There’s still work to be done to recover from what essentially is a lost decade for tourism, including persuading visitors that the TV images of a storm-ravaged city are history, or that the Big Easy is more than the hard-partying French Quarter they remember from college.
“Katrina forced us all to consider what it would be like to not get to live in or travel back to New Orleans,” says Kristin Shannon, the general manager of the Orpheum Theater.
Tourism officials are upbeat about the future. Melvin Rodrigue, the chief executive of Galatoire’s family of restaurants and a board member of the New Orleans Convention Center, says the city has “never been more vibrant” than it is now.
“There’s been a great influx of investment in the community,” he adds. “Tourism and other sectors are growing. As a hospitality industry we are united, with a more focused vision, and the growth shows it.”
Pesky stereotypes endure
But Tenney Flynn, the owner of the New Orleans seafood restaurant GW Fins, says visitors to the Big Easy have long memories. “People ask if we have recovered from Katrina, like it was 6 months ago instead of 10 years ago,” he says.
In numerous interviews with New Orleans hospitality insiders, it becomes clear that while the city’s tourism infrastructure has made remarkable strides toward recovery, the city’s visitors often still think of it as a damaged destination.
“Many people think that the city hasn’t recovered from Katrina for visitors,” says David Rimmer, the president of a private aviation firm who has been doing business there since the 1980s.
Others can’t wrap their heads around the fact that New Orleans has changed, and largely for the better. The city today has a more upscale and family-friendly vibe than it did before the hurricane. For these visitors, “New Orleans only means Bourbon Street and folks walking around with red plastic cups,” says Hank Torbert, a New Orleans-based private equity investor. “No city should be distinguished by a single street and that’s not what New Orleans is, either.”
A long road ahead
No two ways about it, New Orleans has lost a decade, at least when it comes to tourism. While other destinations have expanded, the Big Easy is back to square one.

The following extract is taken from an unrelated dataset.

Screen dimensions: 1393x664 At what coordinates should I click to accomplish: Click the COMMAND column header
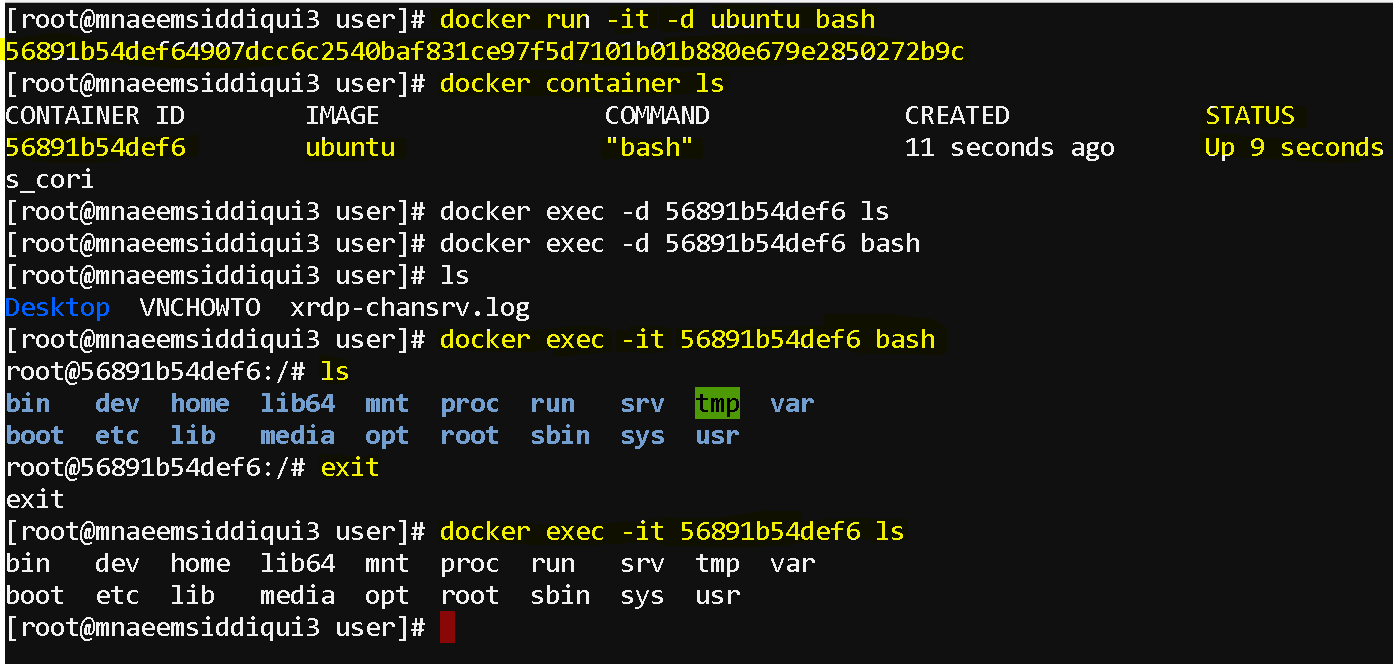657,115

The Orpheum is a case in point. The almost century-old Beaux Arts theater in the heart of New Orleans’ Central Business District has sat dormant since 2005, when failed levees allowed floodwaters to enter the building. Two days before the anniversary of Katrina, the newly-restored Orpheum will finally re-open. Upcoming concerts include performances by Wilco, Dwight Yoakam, Chick Corea and Bela Fleck.
“The Orpheum Theater is an inspiring story of passionate individuals resurrecting a piece of New Orleans history that was almost lost,” says Shannon, the Orpheum’s GM.
It’s unlikely the city will stay here for long. Katrina infused the city’s DNA with resilience. The city is full of stories of a hospitality industry that refused to give up after the hurricane, even when it looked as if all was lost. One of the most frequently cited anecdotes is the story of the Red Fish Grill, the first restaurant permitted to reopen after the storm. That was no small feat for owner Ralph Brennan and his crew.
“It’s been a decade of resiliency and opportunity,” says Brennan, “of learning and accomplishment.”
For tourists like Jamila Jabulani, who visited New Orleans both before and after Katrina, there is an almost palpable sense that the city still has a way to go down that road before it is truly back, in every sense of the word. Jabulani, who works as a civic engagement consultant in Los Angeles, says before the storm the city felt “vibrant and inviting.” But afterwards, as a volunteer helping with relief efforts in the city’s storm-battered 9th Ward, she said it felt somber, yet determined to pull through.
As the anniversary of Katrina approaches, the somber has faded, but the determination remains. Today, it is part of the city’s DNA.
Yes, New Orleans is back. But it still has a long way to go.